* _YOUR GOAL_
Make an exact copy of the lines from the one holding "The width and" through the end of the entries below, both ends kept, and of nothing else. Exclude pictures.

* _INPUT DATA_
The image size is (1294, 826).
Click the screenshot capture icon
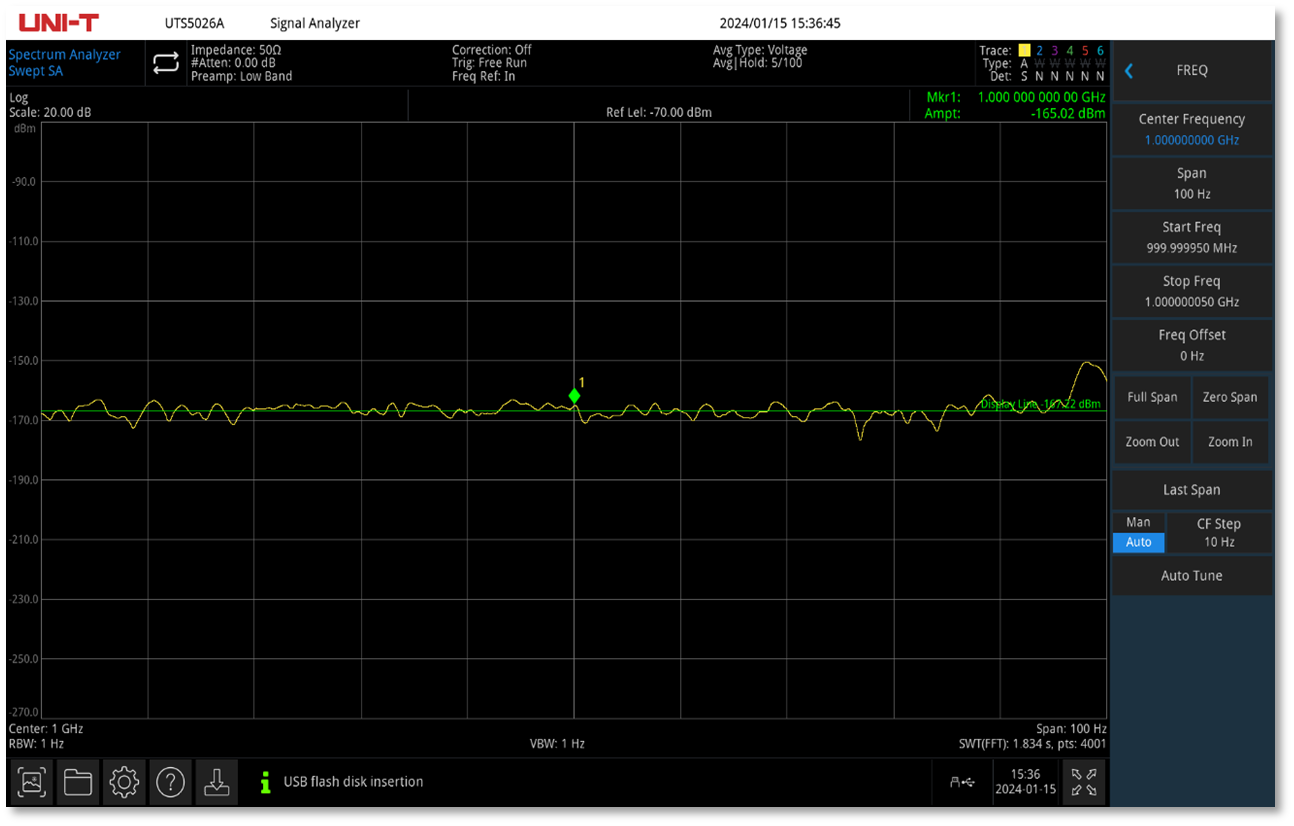click(32, 782)
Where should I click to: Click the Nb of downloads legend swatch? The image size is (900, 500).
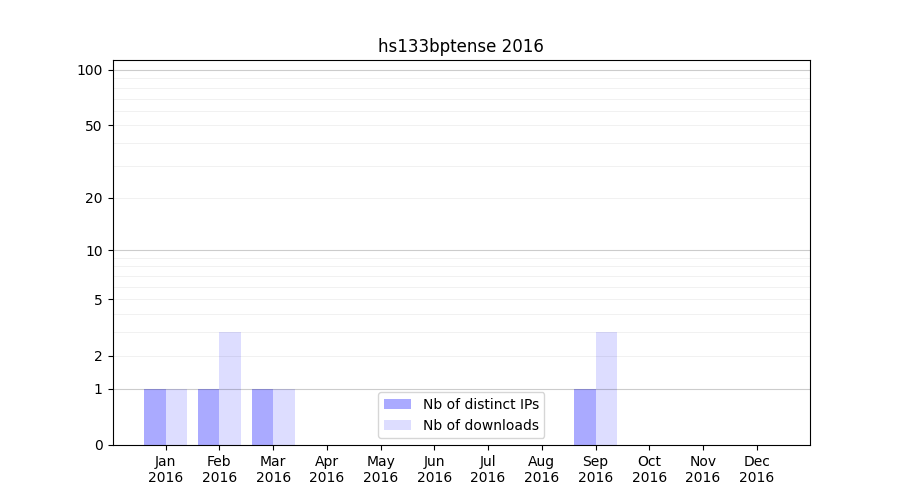(397, 425)
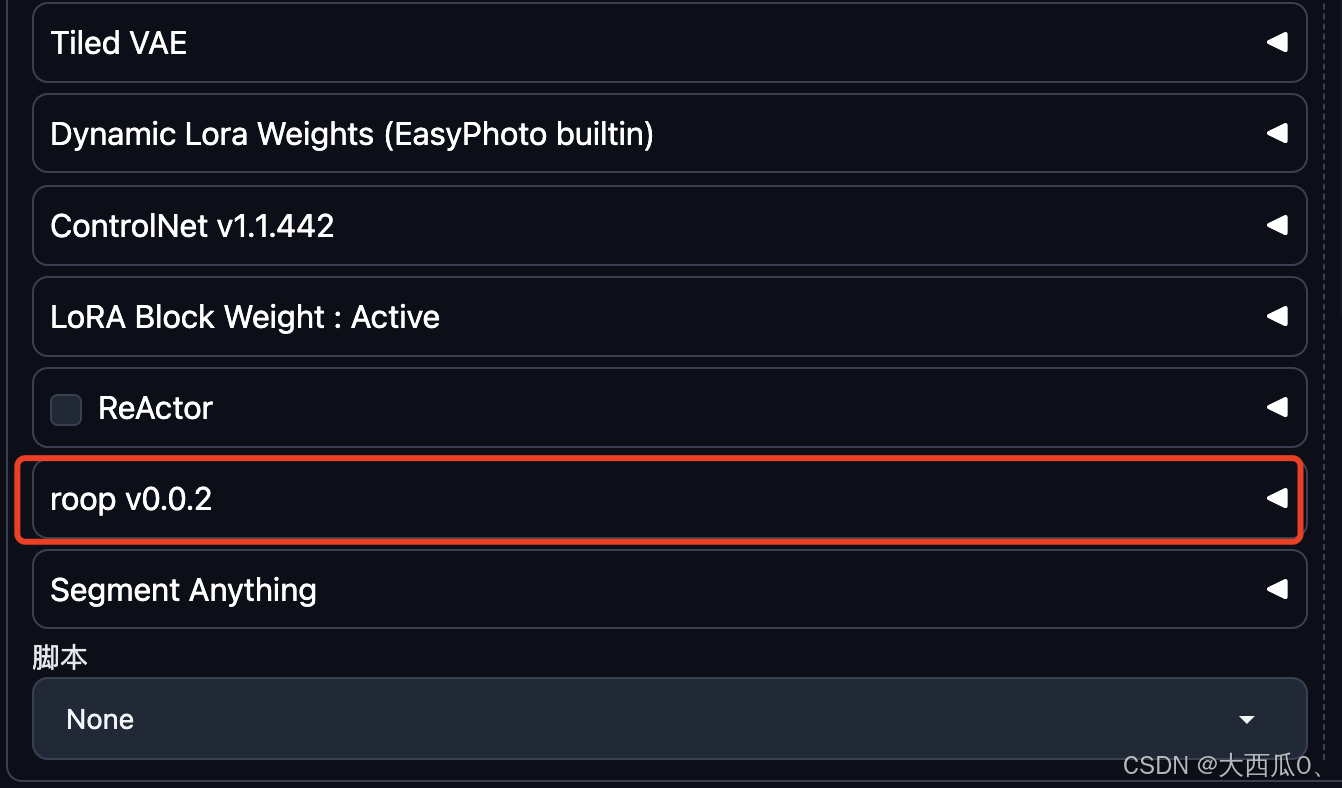Expand Dynamic Lora Weights (EasyPhoto builtin)

[x=352, y=134]
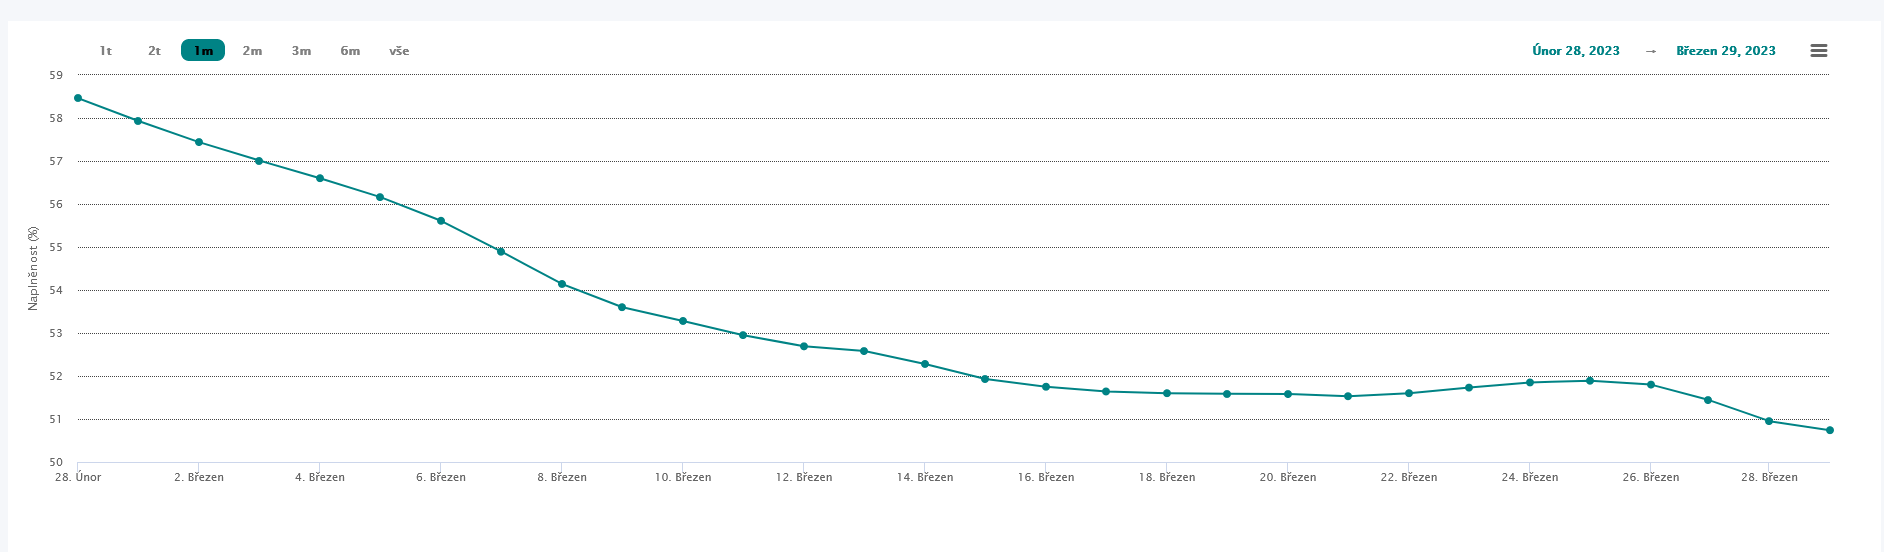Viewport: 1884px width, 552px height.
Task: Click the last data point on the line
Action: [x=1829, y=430]
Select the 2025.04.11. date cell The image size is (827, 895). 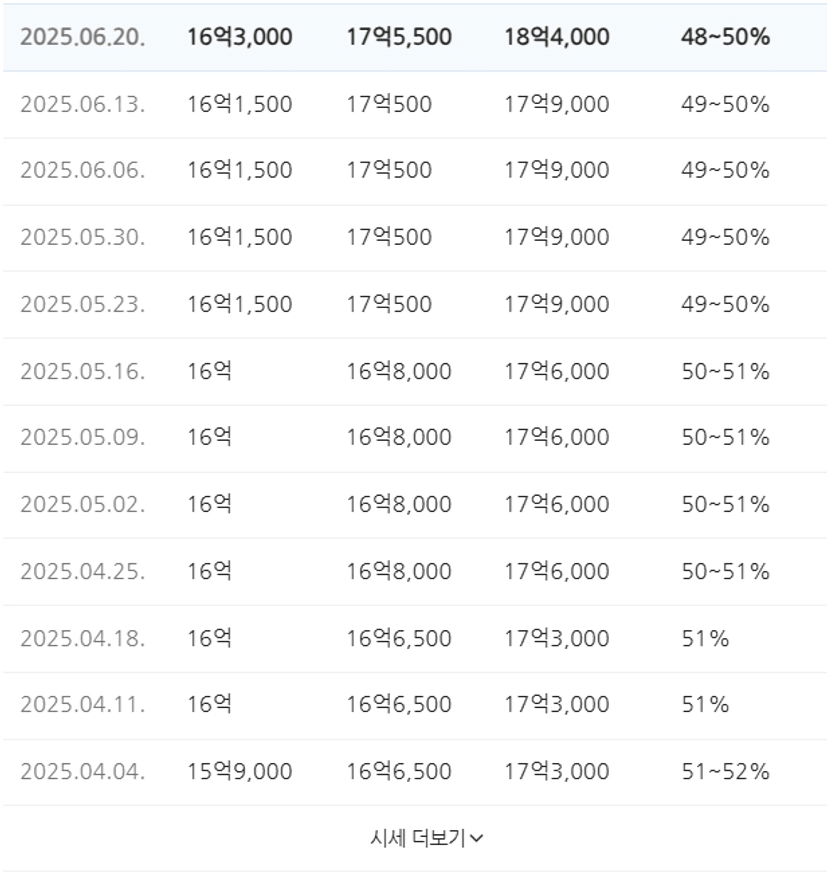coord(83,704)
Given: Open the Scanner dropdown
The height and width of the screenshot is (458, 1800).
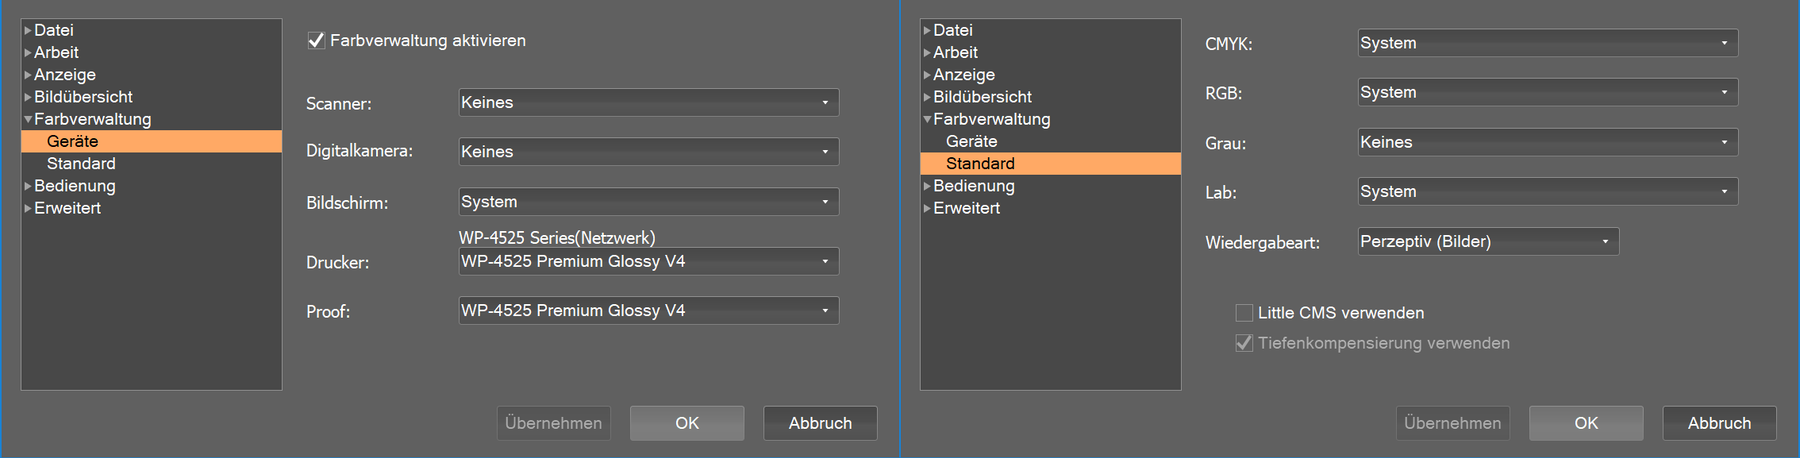Looking at the screenshot, I should (x=648, y=102).
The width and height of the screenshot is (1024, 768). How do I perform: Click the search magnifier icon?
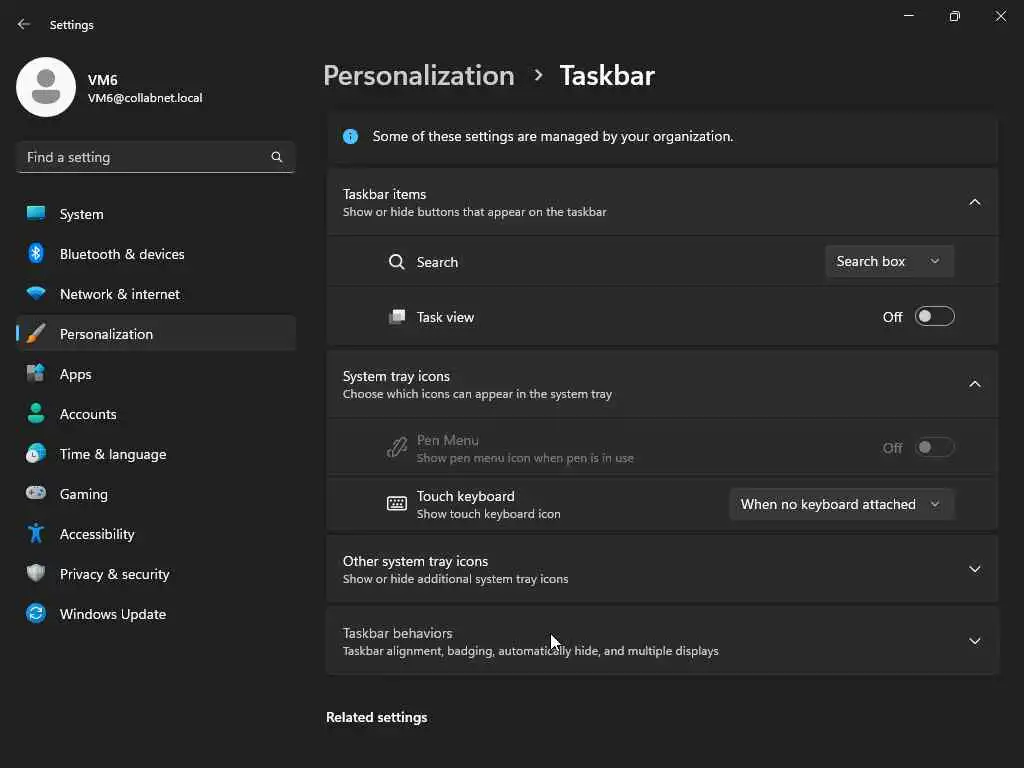277,157
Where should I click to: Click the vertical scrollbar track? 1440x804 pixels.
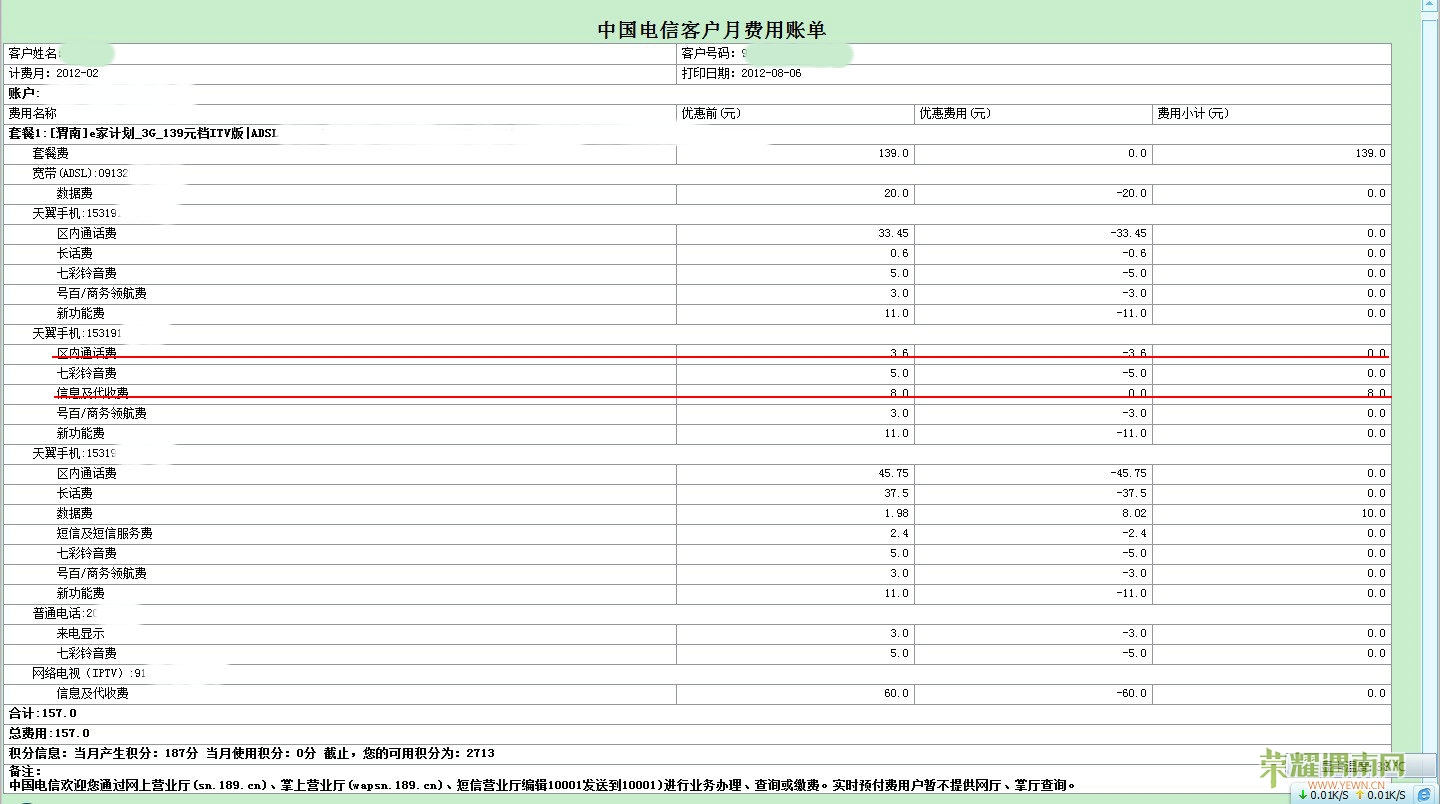point(1431,400)
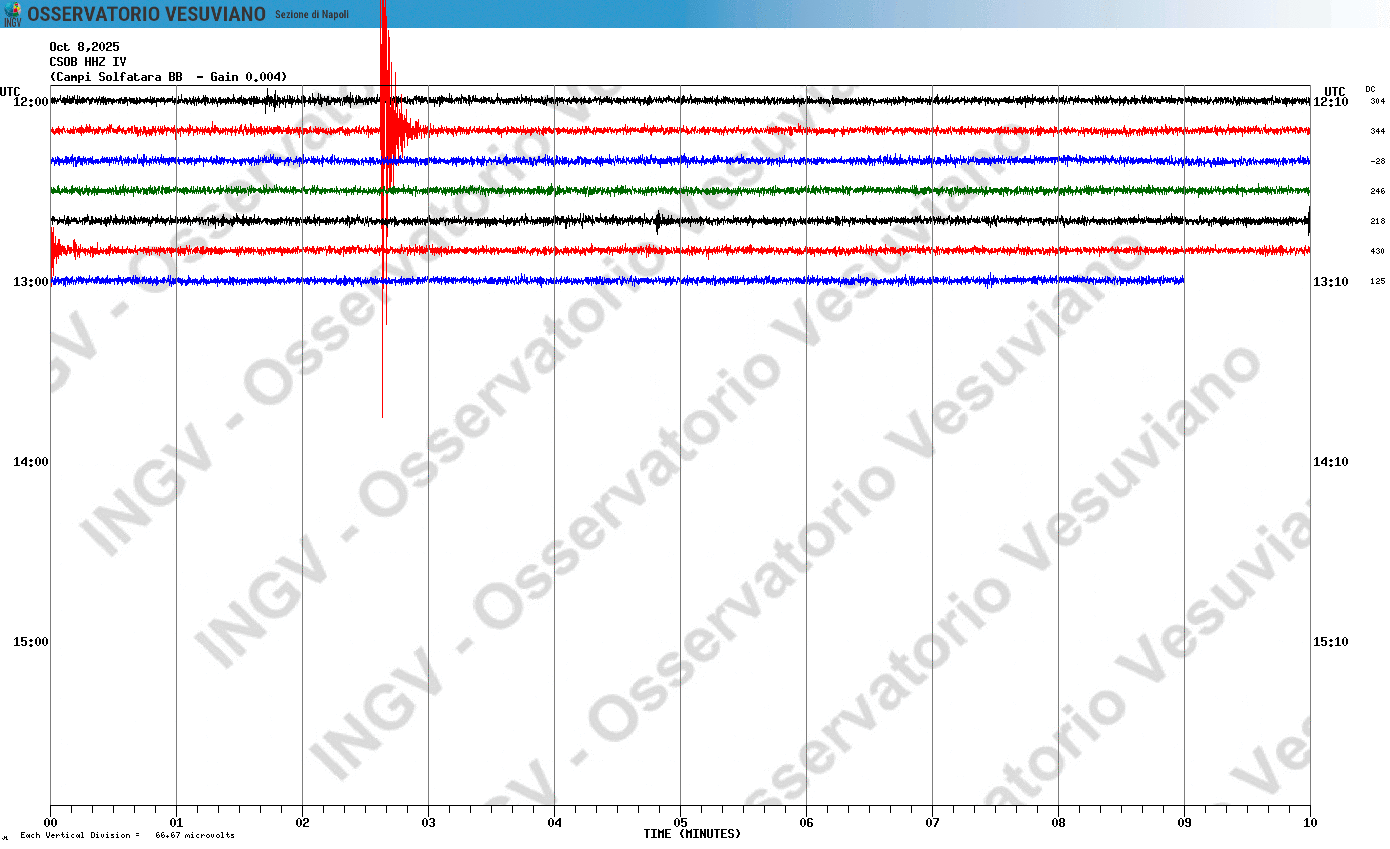Click the TIME (MINUTES) axis title
Image resolution: width=1390 pixels, height=849 pixels.
point(692,834)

* _WRITTEN RESPONSE_
The width and height of the screenshot is (1024, 768). How do I perform: Click the search magnifier icon?
277,157
Where should I click to: Click the vertical scrollbar track? 1440x804 pixels.
point(1431,400)
Click the TIME (MINUTES) axis title
Image resolution: width=1390 pixels, height=849 pixels.
point(692,834)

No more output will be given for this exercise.